This post is an answer to the Case – 22-year-old Man With Severe Sudden Onset of Chest Pain
Findings
- Chest radiograph shows lucency adjacent to the left heart border (arrow) on the frontal radiograph. Increased lucency is also seen around the aortic arch and in the right paratracheal region.
- On the lateral radiograph, the anterior wall of the trachea is very well seen (arrow on lateral radiograph). Gas is also seen anterior to the ascending aorta.
- CT confirms the presence of gas centrally without fluid or evidence of tracheal rupture.
Differential Diagnosis
Gas adjacent to the left heart border may be from pneumomediastinum, left pneumothorax, or pneumopericardium.
Teaching Points
- The internal webs (multiple radiopaque lines) are more typical of pneumomediastinum.

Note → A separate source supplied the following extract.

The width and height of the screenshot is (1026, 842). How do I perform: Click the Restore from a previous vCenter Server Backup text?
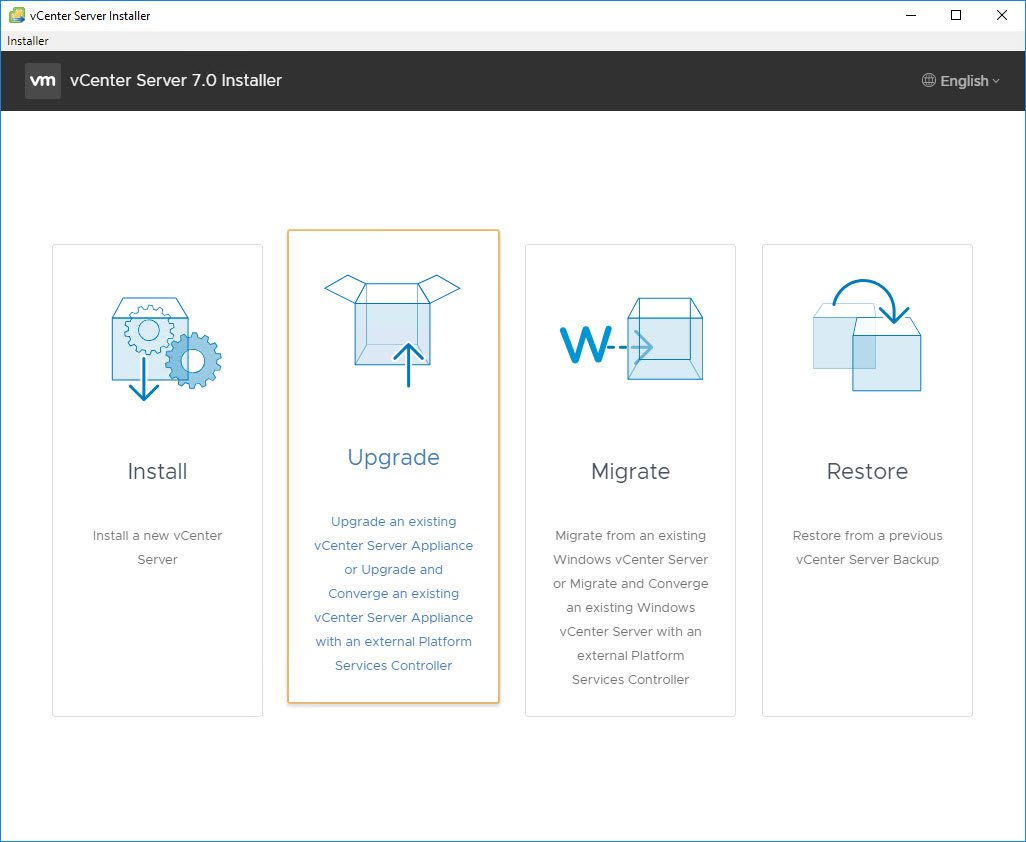[866, 547]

- Extension above the aortic arch, right paratracheal lucency, and subcutaneous gas are all seen with pneumomediastinum and not pneumopericardium.
- Pneumomediastinum may follow increased thoracic pressure from Valsalva or barotrauma.
- One may see pulmonary interstitial emphysema (PIE) or gas around the pulmonary vessels and bronchi when the etiology is barotrauma.
- Pneumomediastinum may also follow perforation of a hollow viscus (trachea, pharynx, or esophagus). Occasionally, pneumomediastinum may follow pneumoretroperitoneum or perforated bowel.
- Named signs of pneumomediastinum include a continuous diaphragm sign (when the entire diaphragm is seen on the frontal projection); the ring around the artery sign (gas around the extrapericardial pulmonary artery on a lateral projection); and the V of Naclerio (when the gas around the descending artery intersects the gas above the left hemidiaphragm behind the heart).
- Gas between the fascicles of the pectoralis major, also known as the gingko leaf sign, can occasionally be seen.
- Pneumomediastinum will not change appearance with decubitus images; however, pneumopericardium and pneumothorax will rise to the nondependent side.
- Pneumomediastinum may result in a pneumothorax, but pneumothorax should not result in a pneumomediastinum.
Management
- Because pneumomediastinum may be a finding of a ruptured viscus, management is often based on excluding tracheal, pharyngeal, or esophageal rupture. Endoscopy or a fluoroscopic esophageal study may be performed.
- Usually, spontaneous pneumomediastinum resolves in a few days without any intervention.
Further Reading
Bejvan SM, Godwin JD. Pneumomediastinum: old signs and new signs. AJR Am J Roentgenol. 1996 May;166(5):1041-8. doi: 10.2214/ajr.166.5.8615238. PMID: 8615238.